On July 19th, 1924, he married Josephine (Jo) Nivison, a talented but not very successful artist. They were two very different personalities. Hopper was a quiet, introverted but good-humoured man who did not waste words. Once, when given a prestigious award, he made the shortest acceptance speech in history: he stood before his admiring audience, said “Thanks”, then walked away. You don’ get any more taciturn than that. Jo, on the other hand, was a competitive, energetic woman who couldn’t stop talking and couldn’t sit still for five minutes. It must have rankled her to live in her husband’s shadow, but she was devoted to him and supported him throughout his career. After they wed, at her insistence, she was the only female model he ever used. His career was beginning to take off now and he could afford to give up his detested job as a commercial illustrator and concentrate on his painting.

In the next five years his work was shown at the Museum of Modem Art, the Rhen Gallery, New York (three times), and also in Boston, Hartford, and Rockland, Maine. The Hoppers never gave up their New York apartment but they liked to spend their summers in Cape Cod, and in 1933 they had a house built there, in South Truro. It was in November of this year that a retrospective of his work was shown at the Museum of Modem Art, New York. It was shown again in January, 1934, at The Arts Club of Chicago. His increasing wealth and fame did not go to his head. He and Jo continued to live in their New York apartment and their Cape Cod home although they could have afforded a much grander life style.

The following ten tears proved eventful: he was at the height of his artistic powers and was awarded the Pennsylvania Academy of Fine Arts Temple Gold Medal, The Purchase Prize in Watercolour, the first W.A. Clark Prize, The Corcoran Gold Medal, and the Ada S. Garret Prize.

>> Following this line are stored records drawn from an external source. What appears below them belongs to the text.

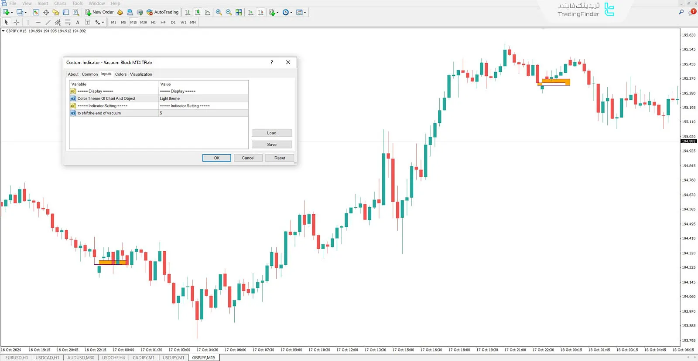
Task: Toggle the AutoTrading button
Action: point(162,12)
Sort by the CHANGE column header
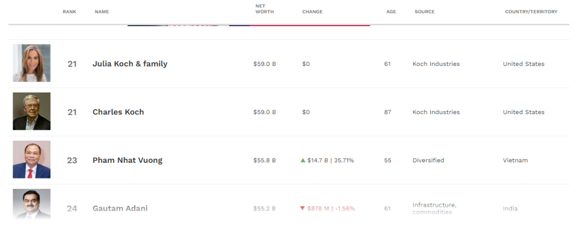Image resolution: width=577 pixels, height=234 pixels. click(312, 12)
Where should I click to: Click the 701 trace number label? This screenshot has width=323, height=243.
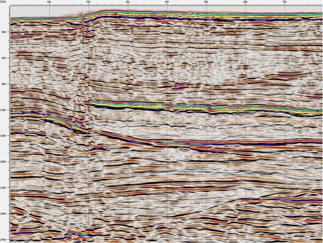[285, 2]
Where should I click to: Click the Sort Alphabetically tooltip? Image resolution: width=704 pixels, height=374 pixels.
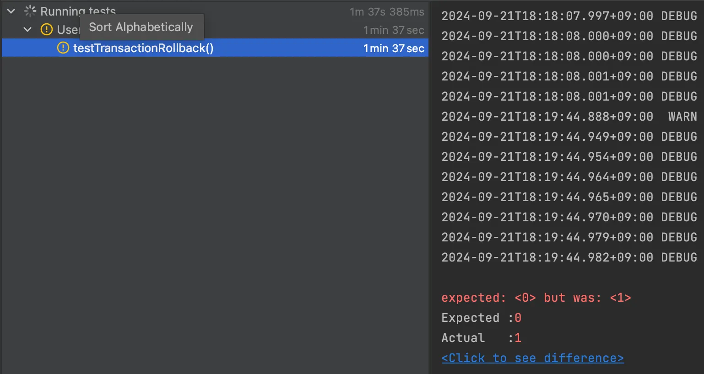click(x=141, y=27)
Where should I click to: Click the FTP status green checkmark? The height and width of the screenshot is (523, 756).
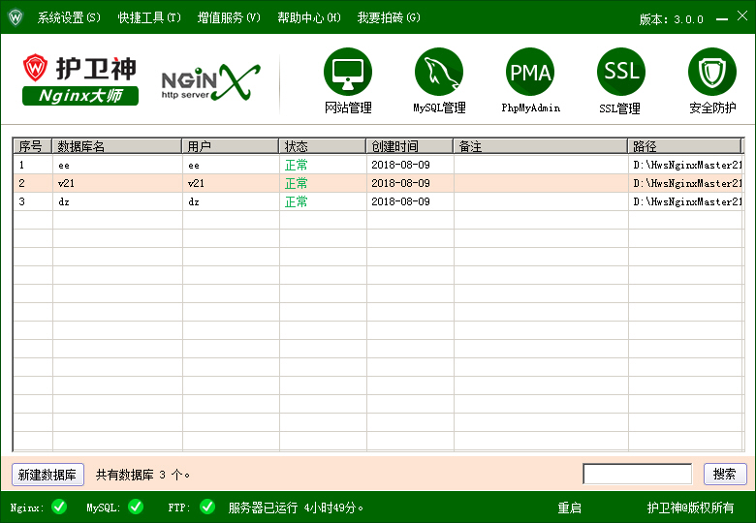[x=207, y=507]
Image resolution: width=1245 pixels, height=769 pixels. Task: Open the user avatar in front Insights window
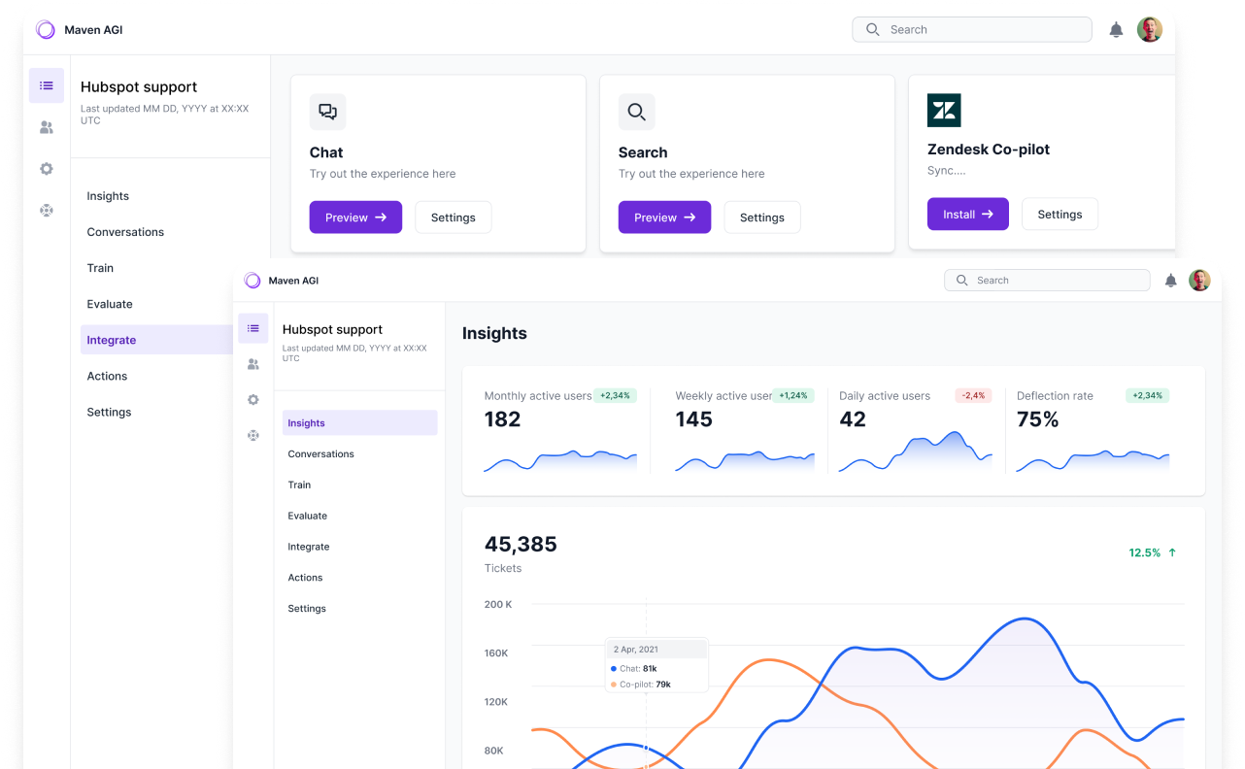point(1200,281)
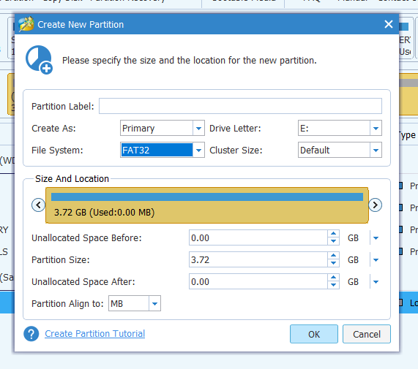Click the blue question mark help icon
The width and height of the screenshot is (418, 369).
31,334
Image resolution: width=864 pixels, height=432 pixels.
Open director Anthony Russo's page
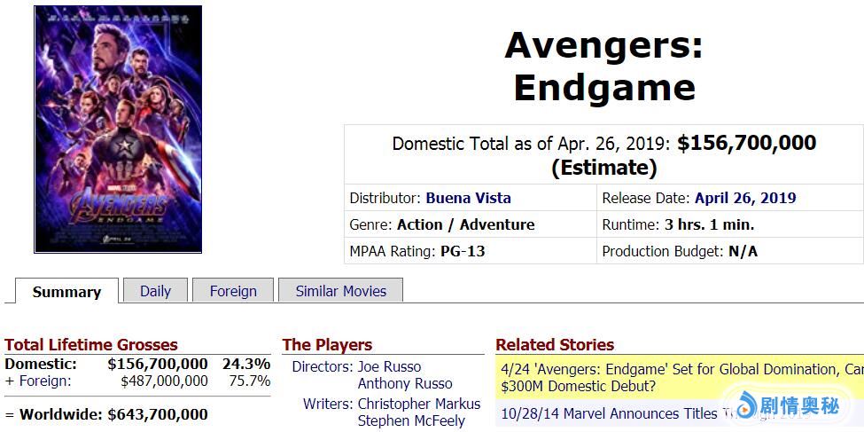click(404, 383)
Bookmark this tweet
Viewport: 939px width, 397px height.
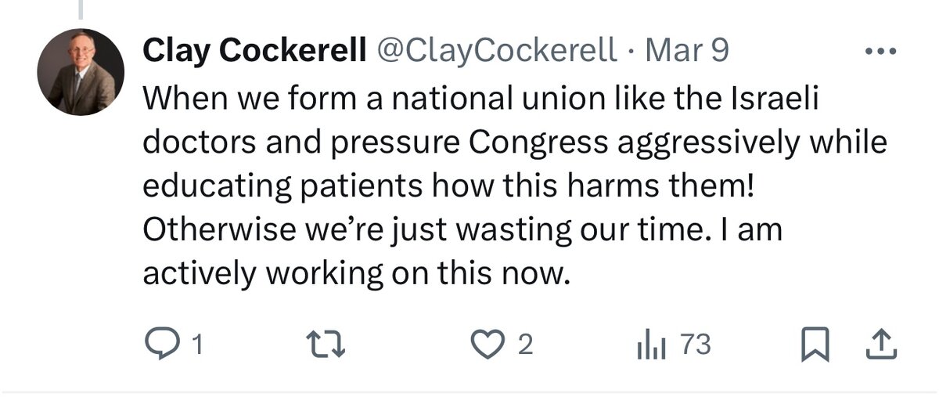coord(814,345)
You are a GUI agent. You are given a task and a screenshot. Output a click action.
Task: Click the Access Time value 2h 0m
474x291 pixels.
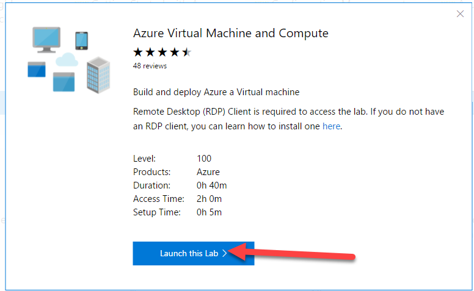coord(209,199)
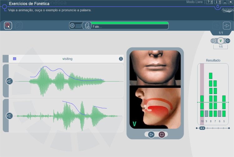Play back your recorded waveform audio

[x=9, y=116]
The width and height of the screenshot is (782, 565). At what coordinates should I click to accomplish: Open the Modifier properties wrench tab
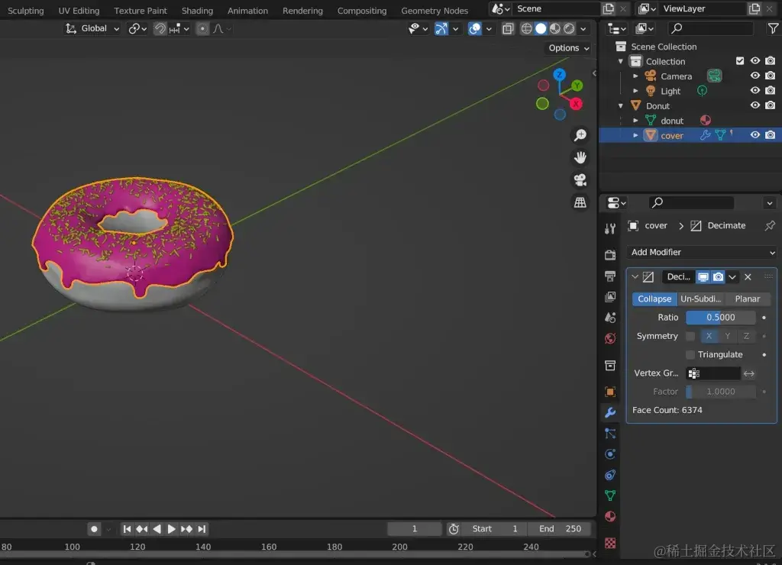pos(609,412)
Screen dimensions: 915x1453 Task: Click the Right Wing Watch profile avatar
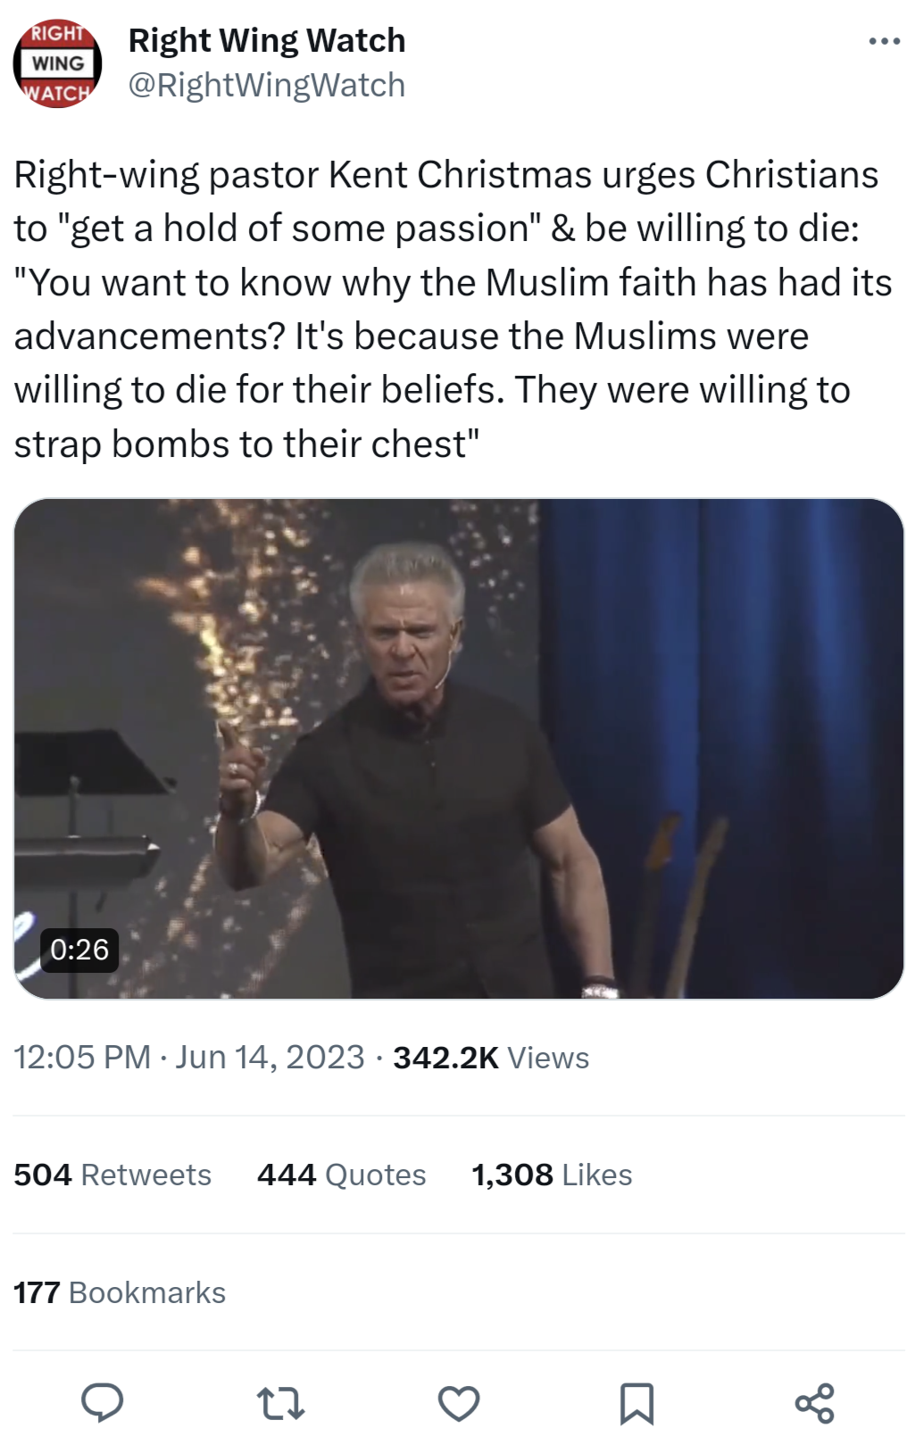pyautogui.click(x=57, y=63)
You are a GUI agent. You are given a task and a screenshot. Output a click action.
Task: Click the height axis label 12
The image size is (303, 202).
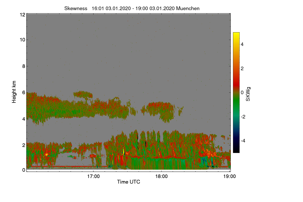(22, 15)
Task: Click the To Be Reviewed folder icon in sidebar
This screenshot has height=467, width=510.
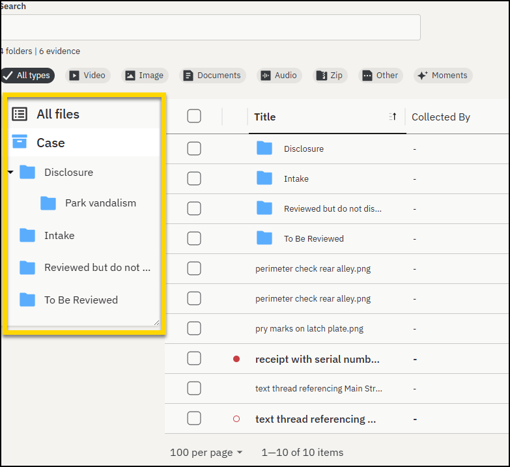Action: coord(27,300)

He also, in 1942, painted ‘NIGHTHAWKS’. If he had never painted anything else in his life this painting alone would have made him famous. In 1945 he was elected a member of the National Institute of Arts and Letters. In 1950 his work was displayed in the Whitney Museum of American Art, then later the same year in Boston and Detroit. In the following years his success and reputation continued to grow and honours and recognition continued to be heaped upon him, culminating in a major retrospective of his work in New York in 1964 which was a triumphant success with critics and public alike.

But Hopper was getting old now, and his health was fading. His posture was so badly stooped that Jo commented “I married a man who was over six feet four inches tall, now he walks on all fours.” In 1965 he produced his last painting, ‘TWO COMEDIANS’. The comedians were younger versions of himself and Jo, dressed in Pierrot costumes and taking their final bow on stage before a closed curtain.

Edward Hopper died on May 15th, 1967. Jo died within a year of him. They had no children.